On the morning after DSK’s arrest, words like “Incredible”, “unbelievable” “Inconceivable” peppered the French headlines. America was universally outraged by the details of the case while in France Twitter was awash with conspiracy theories exonerating the politician. DSK’s socialist colleagues all leapt to his defence. Former prime minister, Laurent Fabius (“in shock”) spared a thought, not for the supposed victim, but for Strauss Kahn’s wife and family. Even his political opponents alluded to a possible set-up by Sarkozy’s entourage to undermine his candidacy for the presidential elections. Former minister for housing, Christine Boutin, in the manner of a true courtesan and guardian of the patriarchy said, “To me the whole business seems highly implausible! We know that he’s rather vigorous, if you know what I mean, but that he should get himself caught like that, seems unbelievable so I hope he’s just fallen into a trap.” The general state of shock in France, then, is not so much that the alleged crime should have taken place but that DSK allowed himself to get caught.

My friend, the journalist and writer, Michele Fitoussi, feels that what’s happening to DSK is being lived out as a national trauma. “We had all heard about him, some made jokes and some knew what he was capable of. For years during our Parisian dinners we’d sit around slyly alluding to DSK’s dubious behaviour with women. We made jokes about the fact that a sexily dressed woman shouldn’t be left alone with him. There were rumours that it went further than the occasional visit to Les Chandelles (Paris’ most elegant swinger’s club). There’s a climate of maximum tolerance towards our male politicians that we’re just waking up from. It feels like a real collective trauma.”

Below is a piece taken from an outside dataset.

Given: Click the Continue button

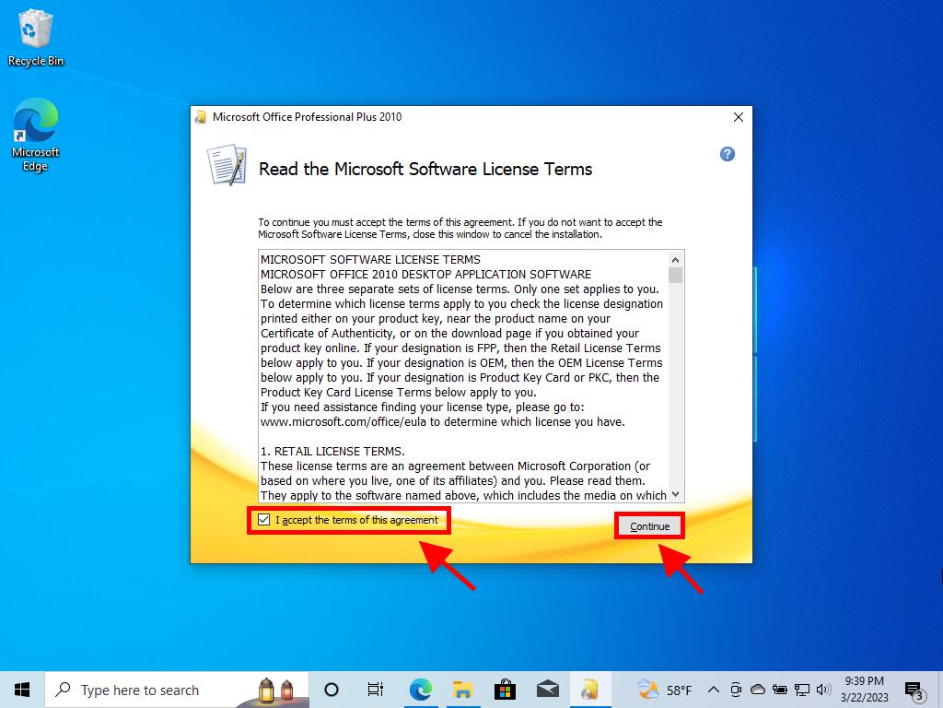Looking at the screenshot, I should pos(649,526).
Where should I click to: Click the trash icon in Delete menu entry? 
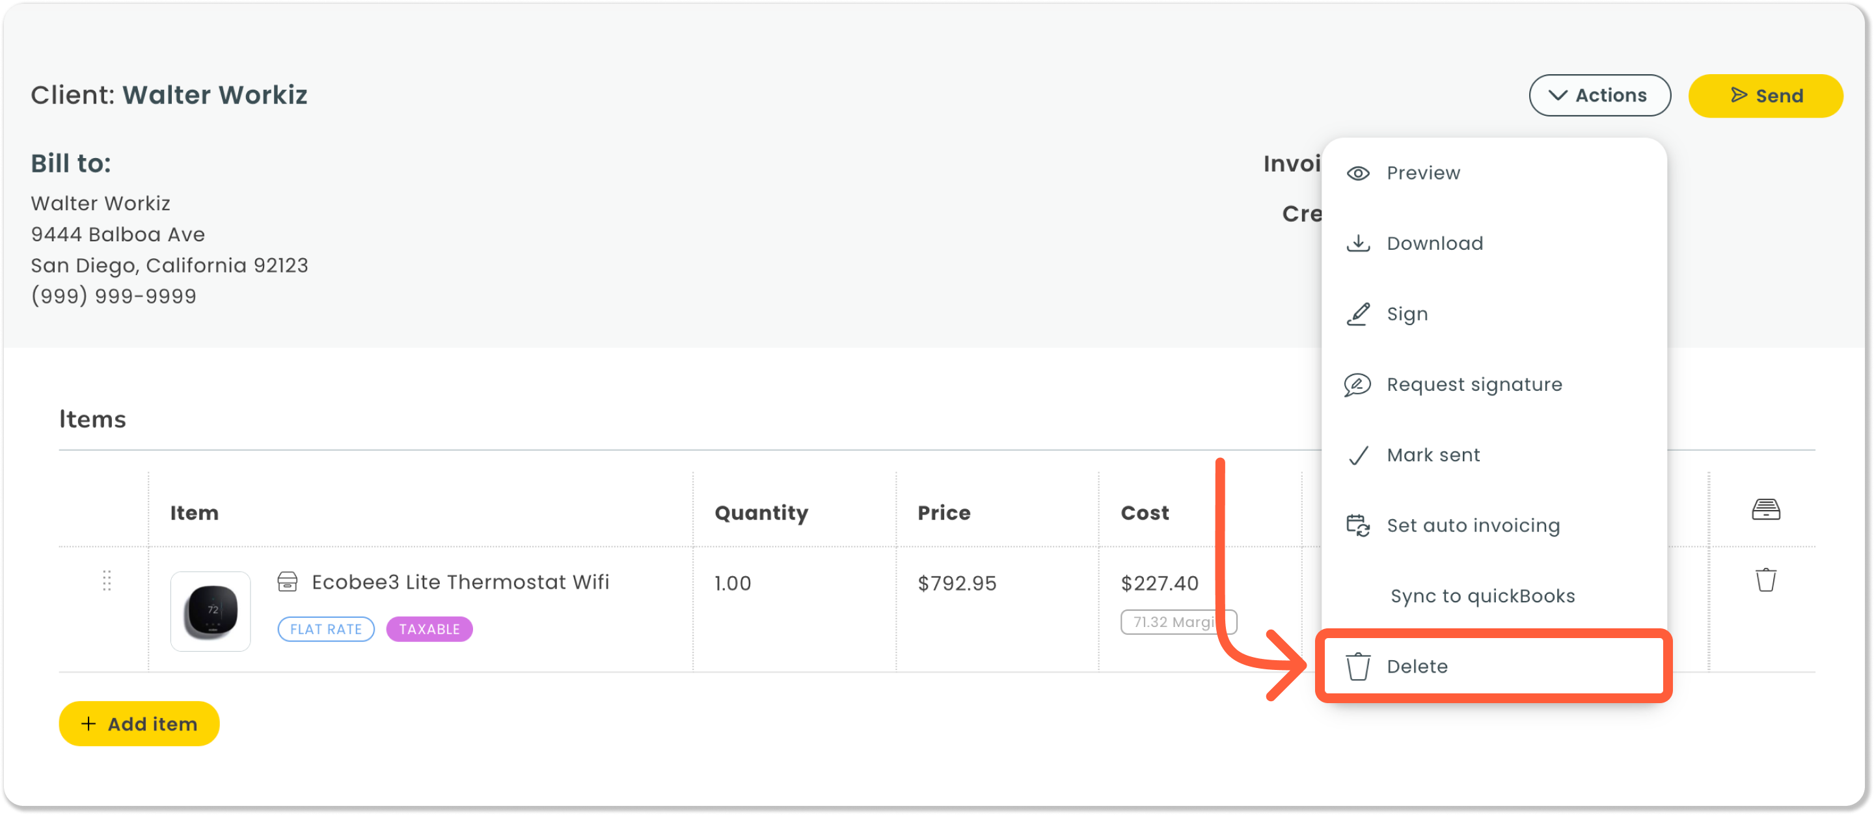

But will this trauma cause a change in behaviour? Not necessarily. French reaction – male and female, public and private – to what is widely seen as the ritual and unnecessary shaming of DSK, betrays the entrenchment of patriarchal values, still being disguised as Epicureanism or savoir vivre. Listen to Bernard Henri Levy’s priceless response on French national radio: “Do you think for one second that we would be friends if I thought that DSK was a compulsive rapist (love the use of the word compulsive here), a Neanderthal man, a guy who behaves towards the women he meets, like a sexual predator? All this is utterly grotesque.”

Significantly, BHL ends the interview by stating that not everyone is the same: “Everybody is not everybody! The President of the IMF, the man who was about to be a candidate for the presidency of the French Republic, handcuffed! It’s obvious that he’s not some commoner (quidam). This American justice is an outrageous hypocrisy (Tartufferie), something I already knew but which today is blindingly obvious to me.”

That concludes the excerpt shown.